CE 4 février 2015, n° 366269.
Le temps qu’un policier en uniforme consacre à son habillage et à son déshabillage ne peut être regardé comme un temps de travail effectif.
Un major de police estimait qu’une rémunération lui été due au titre du temps qu’il consacrait à l’habillage et au déshabillage sur son lieu de travail.

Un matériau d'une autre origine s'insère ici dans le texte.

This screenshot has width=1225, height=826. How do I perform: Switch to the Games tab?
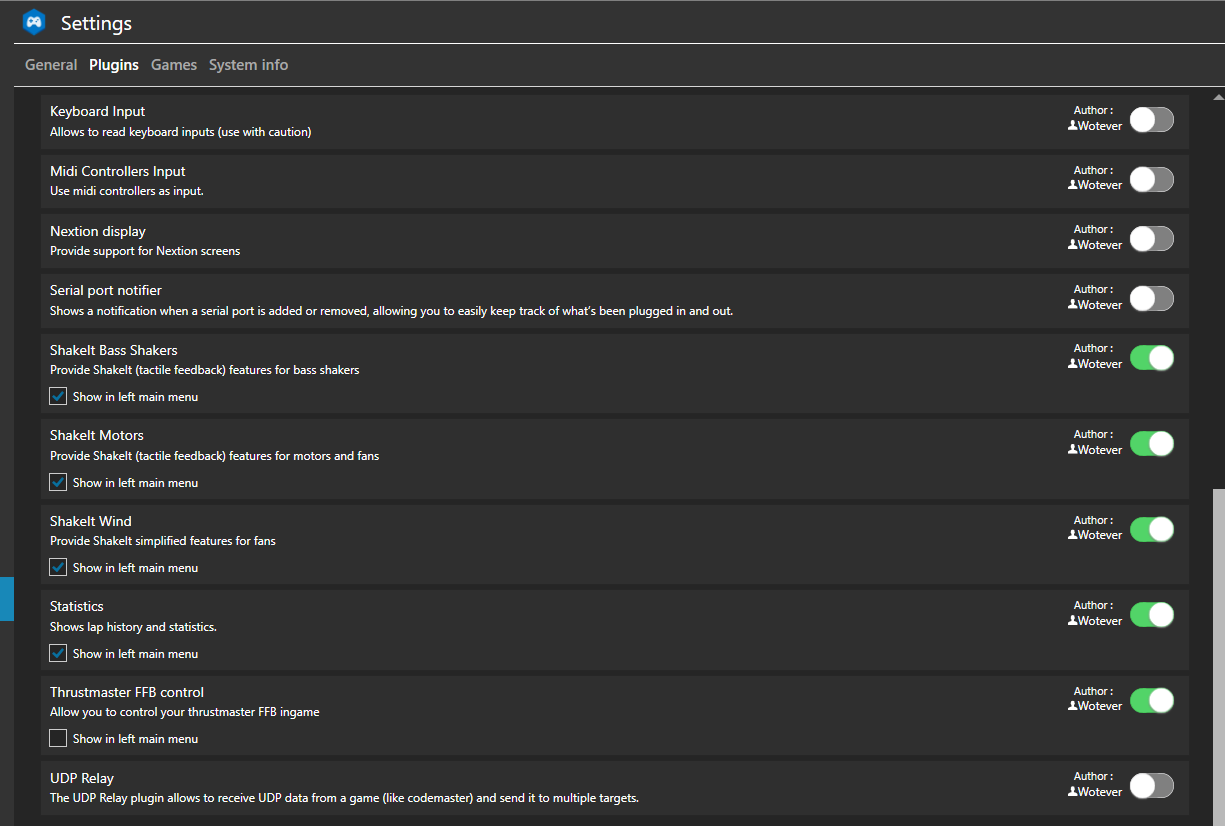point(174,65)
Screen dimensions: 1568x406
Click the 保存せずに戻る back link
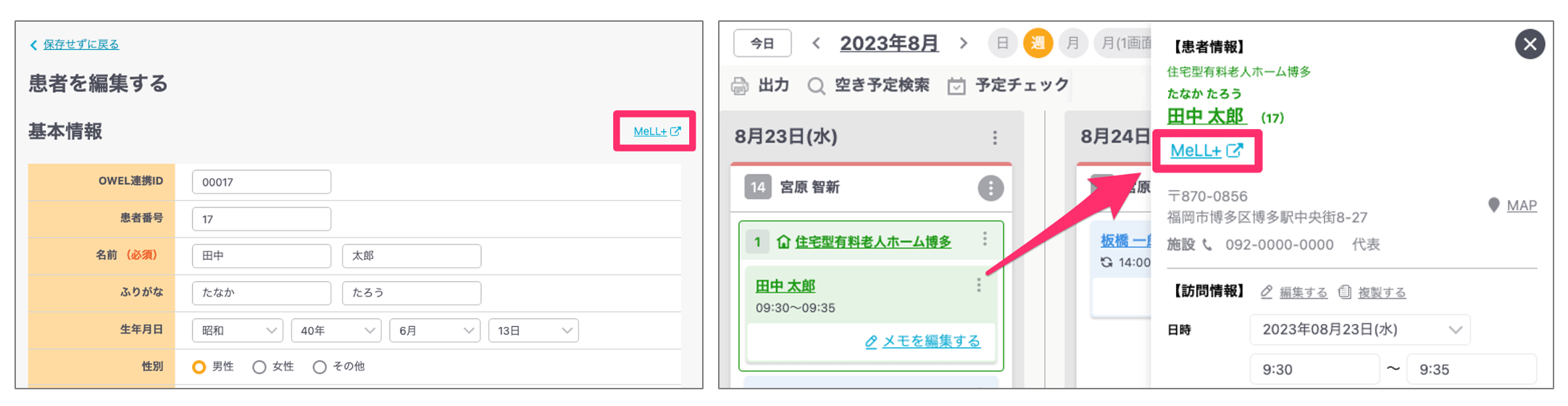click(80, 44)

Le Conseil d’Etat considère que le temps consacré par un fonctionnaire de la police nationale astreint au port d’un uniforme à l’habillage et au déshabillage ne peut être regardé, alors même que ces opérations sont effectuées sur son lieu de travail, comme un temps de travail effectif au sens de l’article 2 du décret du 25 août 2000 relatif à l’aménagement et à la réduction du temps de travail dans la fonction publique de l’Etat selon lequel : « La durée de travail effectif s’entend comme le temps de travail pendant lequel les agents sont à la disposition de leur employeur et doivent se conformer à ses directives sans pouvoir vaquer librement à leurs occupations personnelles », dès lors qu’il s’agit d’un temps au cours duquel le fonctionnaire se met en état de prendre son service sans pouvoir encore se conformer aux directives de ses supérieurs. L’obligation d’habillage et de déshabillage sur le lieu de travail est sans incidence à cet égard et peut seulement caractériser une obligation liée au travail au sens de l’article 9 du décret précité (« Des arrêtés du ministre intéressé, du ministre chargé de la fonction publique et du ministre chargé du budget définissent, après avis du comité technique ministériel concerné, les autres situations dans lesquelles des obligations liées au travail sont imposées aux agents sans qu'il y ait travail effectif ou astreinte, ainsi que les modalités de leur rémunération ou de leur compensation »). Toutefois, en l’espèce, aucun arrêté n’a été pris sur le fondement de cet article et aucun texte n’a assimilé ce temps à un temps de travail effectif.
Le major de police voit donc sa demande rejetée.